UCI affiliates are devastated by Johnson’s death. Johnson was set to be the next president of the Student Marketing Association, and was already a popular classmate. He was well-known and well-respected by students, faculty, alumni, friends, family and staff.
‘The loss of Michael will be felt by many people who were touched by his strong spirit, tremendous enthusiasm, intelligence and kindness,’ said Andrew Policano, dean of the Paul Merage School of Business. ‘This is a very difficult time for all of us. Michael’s family, as well as the Merage and Stanford business school communities, continue to have my deepest sympathies.’
Johnson grew up in Oregon and Colorado, but was a Burlingame, Calif. native. Before arriving at UCI, he was the general manager for Lime Rock Park in Connecticut, which is New England’s largest and oldest auto racing venue, and managing director of the Skip Barber Racing School in Monterey, Calif.
‘Michael’s influence on people was very clear.
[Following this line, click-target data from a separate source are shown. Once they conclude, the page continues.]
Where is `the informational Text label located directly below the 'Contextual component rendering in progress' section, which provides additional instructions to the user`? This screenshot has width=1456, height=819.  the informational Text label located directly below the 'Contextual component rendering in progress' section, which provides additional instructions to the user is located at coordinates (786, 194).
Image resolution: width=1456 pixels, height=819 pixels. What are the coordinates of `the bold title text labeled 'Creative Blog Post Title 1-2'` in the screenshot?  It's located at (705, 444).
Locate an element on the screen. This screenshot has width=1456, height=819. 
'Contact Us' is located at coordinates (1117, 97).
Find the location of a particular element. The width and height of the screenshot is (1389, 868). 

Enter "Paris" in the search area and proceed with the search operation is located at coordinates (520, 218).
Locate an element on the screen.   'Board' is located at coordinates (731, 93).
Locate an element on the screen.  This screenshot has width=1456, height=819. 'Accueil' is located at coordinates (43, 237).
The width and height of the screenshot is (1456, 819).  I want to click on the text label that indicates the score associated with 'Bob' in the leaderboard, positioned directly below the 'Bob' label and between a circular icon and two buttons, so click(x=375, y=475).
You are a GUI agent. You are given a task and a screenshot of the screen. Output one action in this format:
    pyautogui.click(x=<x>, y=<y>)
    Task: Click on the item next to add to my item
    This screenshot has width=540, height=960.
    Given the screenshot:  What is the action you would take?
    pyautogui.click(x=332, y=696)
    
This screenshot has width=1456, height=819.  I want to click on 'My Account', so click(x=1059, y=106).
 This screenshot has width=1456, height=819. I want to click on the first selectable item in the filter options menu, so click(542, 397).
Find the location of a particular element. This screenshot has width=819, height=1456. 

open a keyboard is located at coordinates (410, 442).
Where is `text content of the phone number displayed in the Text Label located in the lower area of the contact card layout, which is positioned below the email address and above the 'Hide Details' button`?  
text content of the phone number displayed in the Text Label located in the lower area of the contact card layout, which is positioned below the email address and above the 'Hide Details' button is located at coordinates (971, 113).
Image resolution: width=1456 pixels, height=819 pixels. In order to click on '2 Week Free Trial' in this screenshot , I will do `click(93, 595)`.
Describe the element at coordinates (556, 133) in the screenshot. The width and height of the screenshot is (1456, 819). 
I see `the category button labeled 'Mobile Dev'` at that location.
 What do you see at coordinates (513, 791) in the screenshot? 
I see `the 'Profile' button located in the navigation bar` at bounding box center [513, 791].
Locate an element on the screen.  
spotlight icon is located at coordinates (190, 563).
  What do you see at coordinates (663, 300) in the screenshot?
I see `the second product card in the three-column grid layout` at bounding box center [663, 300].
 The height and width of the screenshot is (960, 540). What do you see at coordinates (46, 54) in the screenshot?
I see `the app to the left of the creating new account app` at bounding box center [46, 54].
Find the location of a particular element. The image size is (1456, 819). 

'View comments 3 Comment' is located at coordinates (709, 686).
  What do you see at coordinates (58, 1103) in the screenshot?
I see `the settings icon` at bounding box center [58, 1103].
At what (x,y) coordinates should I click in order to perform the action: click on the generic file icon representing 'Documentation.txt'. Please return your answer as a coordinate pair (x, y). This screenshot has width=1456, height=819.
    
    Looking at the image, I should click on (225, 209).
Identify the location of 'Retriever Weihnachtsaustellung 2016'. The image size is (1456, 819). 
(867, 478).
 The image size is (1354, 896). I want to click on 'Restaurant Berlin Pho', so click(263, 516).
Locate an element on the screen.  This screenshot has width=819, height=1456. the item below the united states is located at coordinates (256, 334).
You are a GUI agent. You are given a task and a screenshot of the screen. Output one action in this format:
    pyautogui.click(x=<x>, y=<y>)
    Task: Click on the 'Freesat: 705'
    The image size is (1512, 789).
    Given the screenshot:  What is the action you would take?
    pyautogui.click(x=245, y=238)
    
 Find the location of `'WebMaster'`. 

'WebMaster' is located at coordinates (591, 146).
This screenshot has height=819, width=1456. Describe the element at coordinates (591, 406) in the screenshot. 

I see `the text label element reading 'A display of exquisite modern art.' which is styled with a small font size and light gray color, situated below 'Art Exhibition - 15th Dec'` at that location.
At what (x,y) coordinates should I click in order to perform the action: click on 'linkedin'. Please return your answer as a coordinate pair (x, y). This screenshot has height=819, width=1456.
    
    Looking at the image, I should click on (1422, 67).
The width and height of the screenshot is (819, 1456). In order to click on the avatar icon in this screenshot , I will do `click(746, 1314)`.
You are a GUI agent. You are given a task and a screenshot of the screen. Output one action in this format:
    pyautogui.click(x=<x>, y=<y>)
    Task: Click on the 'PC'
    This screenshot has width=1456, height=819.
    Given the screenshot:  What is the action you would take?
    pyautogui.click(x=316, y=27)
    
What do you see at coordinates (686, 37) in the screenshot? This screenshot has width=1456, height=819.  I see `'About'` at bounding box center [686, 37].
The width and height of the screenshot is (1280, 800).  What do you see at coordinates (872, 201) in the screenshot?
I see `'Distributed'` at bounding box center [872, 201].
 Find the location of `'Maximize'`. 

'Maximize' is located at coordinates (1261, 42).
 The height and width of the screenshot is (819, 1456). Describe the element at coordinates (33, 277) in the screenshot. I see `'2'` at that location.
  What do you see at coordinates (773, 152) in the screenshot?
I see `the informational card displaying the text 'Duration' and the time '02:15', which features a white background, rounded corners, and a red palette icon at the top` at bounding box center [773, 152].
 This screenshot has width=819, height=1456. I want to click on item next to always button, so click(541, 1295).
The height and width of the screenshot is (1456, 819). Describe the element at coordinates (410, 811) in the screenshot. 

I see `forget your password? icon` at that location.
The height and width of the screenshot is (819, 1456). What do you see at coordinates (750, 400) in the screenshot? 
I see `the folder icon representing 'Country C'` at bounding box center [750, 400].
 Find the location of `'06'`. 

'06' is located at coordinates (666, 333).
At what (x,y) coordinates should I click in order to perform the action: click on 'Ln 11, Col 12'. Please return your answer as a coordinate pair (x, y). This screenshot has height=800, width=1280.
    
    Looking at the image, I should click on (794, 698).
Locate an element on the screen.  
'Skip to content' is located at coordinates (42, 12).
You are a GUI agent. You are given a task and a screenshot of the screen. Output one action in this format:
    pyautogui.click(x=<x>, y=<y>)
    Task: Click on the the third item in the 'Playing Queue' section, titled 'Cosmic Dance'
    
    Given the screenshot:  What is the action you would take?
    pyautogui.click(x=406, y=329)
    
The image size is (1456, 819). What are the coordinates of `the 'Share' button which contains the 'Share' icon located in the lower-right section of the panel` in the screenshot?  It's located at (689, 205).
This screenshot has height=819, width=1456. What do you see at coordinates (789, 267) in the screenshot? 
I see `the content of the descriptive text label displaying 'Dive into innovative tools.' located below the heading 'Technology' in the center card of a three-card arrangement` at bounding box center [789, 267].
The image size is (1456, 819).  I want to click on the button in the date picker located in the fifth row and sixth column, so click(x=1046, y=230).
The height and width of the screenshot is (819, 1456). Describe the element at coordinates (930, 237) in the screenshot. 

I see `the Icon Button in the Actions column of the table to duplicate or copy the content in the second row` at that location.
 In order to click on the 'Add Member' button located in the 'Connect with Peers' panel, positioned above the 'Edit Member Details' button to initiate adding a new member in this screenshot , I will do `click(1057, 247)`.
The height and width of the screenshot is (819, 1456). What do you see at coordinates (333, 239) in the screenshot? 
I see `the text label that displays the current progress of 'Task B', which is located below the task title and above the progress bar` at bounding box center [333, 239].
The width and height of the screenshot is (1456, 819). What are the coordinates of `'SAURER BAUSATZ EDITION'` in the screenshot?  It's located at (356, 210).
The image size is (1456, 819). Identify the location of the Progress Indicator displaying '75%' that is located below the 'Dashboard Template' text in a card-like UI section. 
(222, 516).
He was a person that everyone wanted to get to know … to be associated with,’ said David Lim, director of marketing and communication for the Paul Merage School of Business.
Although schooled mainly in the Midwest and East Coast, Johnson obtained his bachelor’s degree in political science from UC Santa Barbara. His dream was to promote motor sports in North America and increase international racing events in the United States by starting his own sports event management and promotional company.
‘It is going to be hard to replace him,’ said first-year MBA student Ray Putt. ‘He was somebody who would speak up in class and whose opinion was really valued.’
In addition, Johnson proved to be an established athlete, and was captain of the U.S. Ice Karting Team. Johnson led the team to St. Petersburg, Russia for the world championships in 1999 and 2000.
UCI affiliates gathered to honor Johnson in a prayer and support vigil at the UCI Interfaith Center last week. A memorial for Johnson will be held at 4 p.m. on May 5 at Pelennor Field.
Patrick Lee, a first-year MBA student and friend, reflected on his friendship with Johnson.
‘We started to forge a great friendship that was cut short,’ Lee said. ‘I am always going to remember him as selfless, one of those people who genuinely cares about how you are doing and how he can help out. Michael was always in a great mood and someone whose positivity rubbed off on everybody.’